Penghu is not one island — it is an archipelago of roughly 90 landmasses scattered across a section of the Taiwan Strait where the sea is shallow, the winds are persistent, and the currents do not cooperate with ferry schedules. Siyu Island, in the southwestern reaches of the group, was among the outer islands most dependent on irregular water crossings to reach the county seat at Magong.

Connecting Siyu to Baisha Main Island by road would mean crossing the Roaring Gate Channel: a passage defined by its reefs, its speed, and its seasonal ferocity. The northeast monsoon hits Penghu with particular force in autumn and winter, churning the channel into conditions that make even experienced boat operators cautious. A bridge over this water would need to be built for the worst the Taiwan Strait could offer.

Construction Across the Roaring Gate

Work began in 1965. The engineers dealt with the underwater reef system by designing around it rather than through it. The construction stretched across five years, concluding on 25 December 1970, when the completed bridge opened to traffic.

The original structure was 2,478 meters long and 5.1 meters wide — enough for single-lane traffic to move between the islands. For more than a decade it held. Then salt air and sea wind began their slow campaign against the structure. By 1984, erosion and partial collapse required a significant expansion. The bridge was widened and strengthened, emerging from renovation as a two-lane road 2,494 meters long and 13 meters wide. On 1 January 1996, it was formally re-inaugurated in its expanded form. Seven emergency spaces are spaced along the route for vehicles in difficulty — a practical acknowledgment that crossing this stretch of open water, even on a road, is not without its hazards.

The View from the Bridge

There are few places in Taiwan where you are more exposed to the island's relationship with the sea than in the middle of the Penghu Great Bridge. The deck runs at low elevation over open water, with Siyu Island visible in one direction and Baisha in the other, and nothing between you and the Taiwan Strait horizon but a guardrail.

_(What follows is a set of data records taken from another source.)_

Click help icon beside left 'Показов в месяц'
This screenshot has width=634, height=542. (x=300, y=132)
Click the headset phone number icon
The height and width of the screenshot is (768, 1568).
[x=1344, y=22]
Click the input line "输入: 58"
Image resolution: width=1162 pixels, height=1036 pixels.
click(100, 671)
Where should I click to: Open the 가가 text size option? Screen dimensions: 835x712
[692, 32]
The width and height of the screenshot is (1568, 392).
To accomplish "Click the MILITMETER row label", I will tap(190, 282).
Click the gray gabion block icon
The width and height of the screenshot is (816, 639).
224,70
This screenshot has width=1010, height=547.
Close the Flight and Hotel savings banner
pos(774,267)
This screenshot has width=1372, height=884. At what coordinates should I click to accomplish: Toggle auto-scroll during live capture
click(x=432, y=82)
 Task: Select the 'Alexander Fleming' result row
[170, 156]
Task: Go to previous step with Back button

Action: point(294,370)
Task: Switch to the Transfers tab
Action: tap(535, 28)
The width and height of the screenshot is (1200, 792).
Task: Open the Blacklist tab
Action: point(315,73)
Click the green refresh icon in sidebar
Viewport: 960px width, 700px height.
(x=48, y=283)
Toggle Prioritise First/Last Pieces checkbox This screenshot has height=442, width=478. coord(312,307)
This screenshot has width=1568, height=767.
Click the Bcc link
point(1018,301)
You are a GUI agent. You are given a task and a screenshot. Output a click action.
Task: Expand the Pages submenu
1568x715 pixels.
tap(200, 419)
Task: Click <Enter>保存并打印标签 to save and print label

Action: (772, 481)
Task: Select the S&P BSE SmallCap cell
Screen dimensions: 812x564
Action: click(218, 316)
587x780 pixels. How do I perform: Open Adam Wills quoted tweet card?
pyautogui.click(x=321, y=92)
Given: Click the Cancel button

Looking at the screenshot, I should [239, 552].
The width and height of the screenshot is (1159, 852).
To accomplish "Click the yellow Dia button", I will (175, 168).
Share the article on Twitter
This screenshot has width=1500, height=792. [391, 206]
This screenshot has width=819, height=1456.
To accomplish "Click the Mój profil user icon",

In calm weather, the water below is shallow enough to show its colors: the pale greens of the reef system, the deeper blues of the channel, the white churn where currents meet. In winter, when the northeast monsoon is at full force, the bridge absorbs wind that has been building for hundreds of miles. Cars slow. Motorcyclists, a primary mode of transport on the flat Penghu islands, take the crossing carefully. The bridge is part of daily life for residents of Siyu, the thread that makes the outer island part of the county's road network.

Landmark at the Western Edge

The Penghu Great Bridge carries another distinction: it is one of the more visually arresting spans in Taiwan, precisely because of what surrounds it. There are no mountains to frame it, no river valley to cross. It sits in open water, connecting two low-lying islands in an archipelago that sits almost exactly at sea level, under a sky that the lack of terrain leaves completely unobstructed.

From above, the bridge's line across the channel is unmistakable — a thin ruled stroke connecting two pieces of land across blue water. It has become a symbol of Penghu's hard-won connectivity, the infrastructure that turned an island chain into something more coherent than a scatter of isolated communities.

From the Air

The Penghu Great Bridge is located at approximately 23.65°N, 119.547°E, spanning the Roaring Gate Channel between Siyu Island (southwest) and Baisha Main Island (northeast). From Magong Airport (RCQC), the bridge is visible roughly 5–6 nautical miles to the north-northwest. Recommended viewing altitude 1,500–3,000 ft for the full span to be visible against the shallow reef-colored water. The bridge's near-sea-level profile and the surrounding flat terrain make it most striking from low-altitude approaches. Clear days with lower humidity in winter months provide the best visibility over the channel waters.